AI in Chemistry: Study Highlights Strengths and Weaknesses
How well does artificial intelligence perform compared to human experts? A research team at HIPOLE Jena set out to answer this question in the field of chemistry. Using a newly developed evaluation method called “ChemBench,” the researchers compared the performance of modern language models such as GPT-4 with that of experienced chemists.
The study has recently been published in the journal Nature Chemistry (DOI 10.1038/s41557-025-01815-x).

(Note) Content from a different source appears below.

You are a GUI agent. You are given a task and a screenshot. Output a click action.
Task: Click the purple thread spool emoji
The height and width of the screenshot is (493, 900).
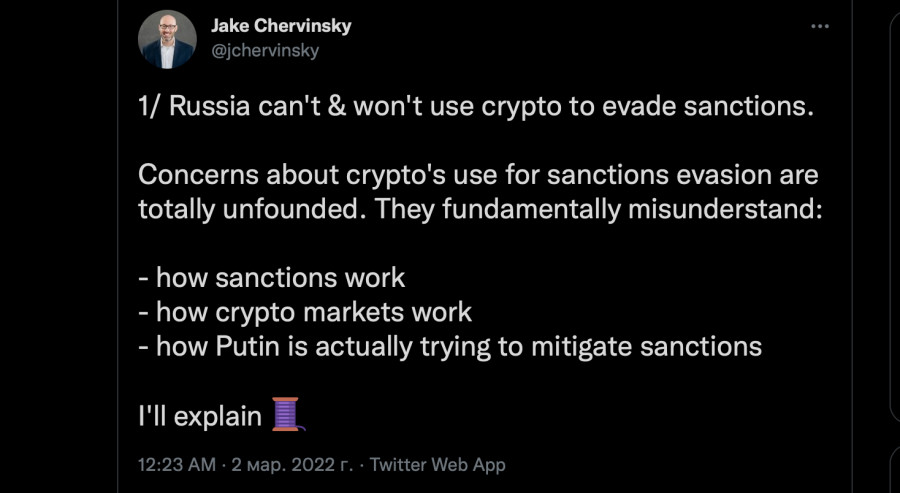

More than 2,700 chemistry tasks from research and education were tested—ranging from fundamental knowledge to complex problems. In areas such as reaction prediction or the analysis of large datasets, AI models often excelled with high efficiency. However, a critical weakness became apparent: the models also produced confident answers even when they were factually incorrect. Human chemists, by contrast, were more cautious and questioned their own assessments.

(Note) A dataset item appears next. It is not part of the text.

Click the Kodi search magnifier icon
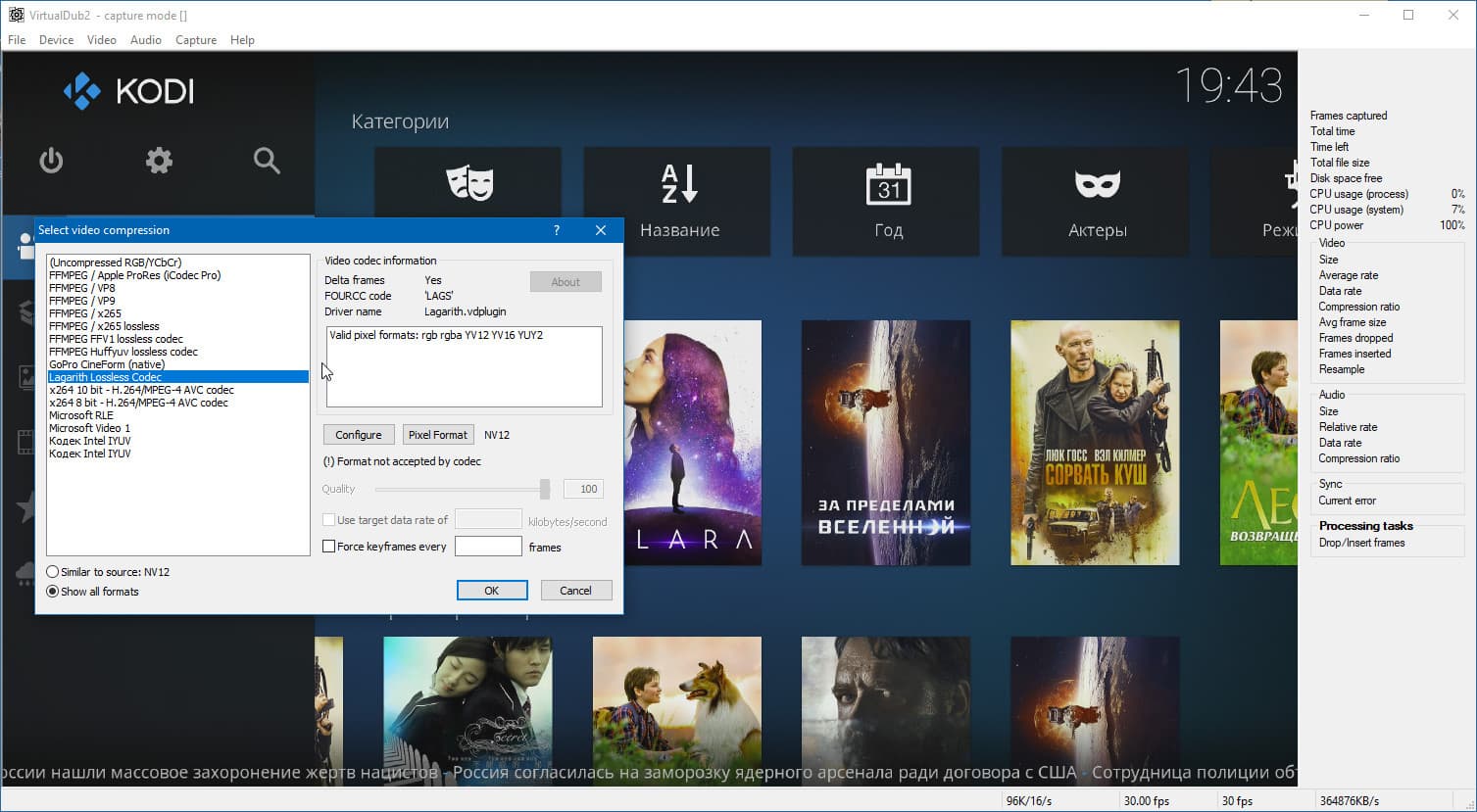Viewport: 1477px width, 812px height. pos(267,161)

“Our study shows that AI can be a valuable tool—but it is no substitute for human expertise,” says Dr. Kevin M. Jablonka, lead author of the study. The findings offer important insights for the responsible use of AI in chemical research and education.
HIPOLE Jena (Helmholtz Institute for Polymers in Energy Applications Jena) is an institute of HZB in cooperation with Friedrich Schiller University Jena (FSU Jena).